Убивали? Да, но не только. Еще что–то возводили. Убивали? Но кого и почему. Убивали нацистов под Москвой. Для того, чтобы не пролилось потом новых рек крови. Ввели каторжные работы? О, да. Но не только их ввели, но и пенсионное обеспечение, например. Однако если упомянуть эту «прозу жизни», фрагмент памфлета потеряет свою смелую хлесткость и обличительность. В авторитарном обществе нужно платить за смелость, за свое право бросить в лицо режиму обидную для него часть правды. Эта плата – обвинение в клевете за хлесткую однобокость.

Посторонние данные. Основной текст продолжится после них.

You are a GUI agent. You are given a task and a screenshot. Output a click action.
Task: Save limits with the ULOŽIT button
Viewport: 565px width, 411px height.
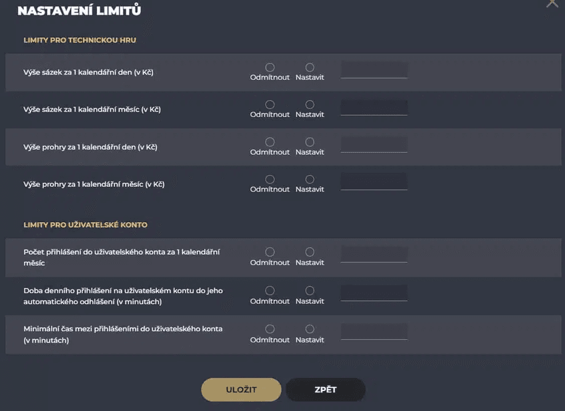(x=241, y=390)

Синявский ставит в основу своего анализа утверждение о телеологичности советского общества (обратим внимание – не только литературы[391]. Но телеологичность присуща не только коммунистической идеологии, но и рациональному разуму. И западные общества, приверженные прогрессу, тоже телеологичны. Синявский ставит социалистическую целесообразность в один ряд с Богом религии и Свободой индивидуализма[392]. Это сравнение, которое сейчас может оцениваться как комплимент, для самодовольного коммунистического официоза было оскорбительно. Тем более, что далее Синявский проводит аналогии, признаться, довольно упрощенные, между коммунизмом и раем на земле. Получается, что коммунизм – это такая же религия, такой же «опиум для народа», как и «выдумки попов».